## Task brief
The required result is a line count: how many lines in this data hold the word "will". Give only that.

## Saved data entries
--------------------------------
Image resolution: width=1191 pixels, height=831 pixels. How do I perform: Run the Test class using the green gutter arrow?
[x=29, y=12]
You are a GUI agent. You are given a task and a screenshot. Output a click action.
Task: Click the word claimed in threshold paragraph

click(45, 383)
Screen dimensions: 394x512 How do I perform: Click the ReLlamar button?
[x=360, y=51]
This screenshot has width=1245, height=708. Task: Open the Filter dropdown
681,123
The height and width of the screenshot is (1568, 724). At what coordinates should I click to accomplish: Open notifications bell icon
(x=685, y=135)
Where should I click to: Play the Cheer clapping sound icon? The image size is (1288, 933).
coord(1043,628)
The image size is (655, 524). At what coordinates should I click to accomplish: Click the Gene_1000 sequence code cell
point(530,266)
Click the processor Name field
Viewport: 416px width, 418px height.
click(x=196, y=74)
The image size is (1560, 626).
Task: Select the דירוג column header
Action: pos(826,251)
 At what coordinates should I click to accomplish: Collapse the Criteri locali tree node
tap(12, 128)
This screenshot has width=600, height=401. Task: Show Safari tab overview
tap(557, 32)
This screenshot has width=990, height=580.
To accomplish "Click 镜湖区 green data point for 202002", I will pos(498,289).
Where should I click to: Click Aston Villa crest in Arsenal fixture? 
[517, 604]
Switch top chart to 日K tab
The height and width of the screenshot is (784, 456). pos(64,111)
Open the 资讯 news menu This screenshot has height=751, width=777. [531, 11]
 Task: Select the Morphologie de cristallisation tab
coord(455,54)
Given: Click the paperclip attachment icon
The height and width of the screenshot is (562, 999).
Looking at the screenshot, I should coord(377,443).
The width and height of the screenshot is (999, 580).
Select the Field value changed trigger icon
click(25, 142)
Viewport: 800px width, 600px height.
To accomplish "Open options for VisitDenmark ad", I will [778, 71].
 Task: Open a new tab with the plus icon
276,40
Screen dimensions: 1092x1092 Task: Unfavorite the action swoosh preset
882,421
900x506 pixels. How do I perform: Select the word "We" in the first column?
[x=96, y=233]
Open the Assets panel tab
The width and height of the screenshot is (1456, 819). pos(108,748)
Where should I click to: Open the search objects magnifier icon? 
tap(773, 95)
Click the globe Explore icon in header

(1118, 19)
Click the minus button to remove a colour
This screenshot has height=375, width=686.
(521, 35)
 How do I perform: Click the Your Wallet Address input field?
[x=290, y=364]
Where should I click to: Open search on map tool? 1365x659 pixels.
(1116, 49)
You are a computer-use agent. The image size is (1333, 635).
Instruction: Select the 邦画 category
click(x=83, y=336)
--------------------------------
## Task output
2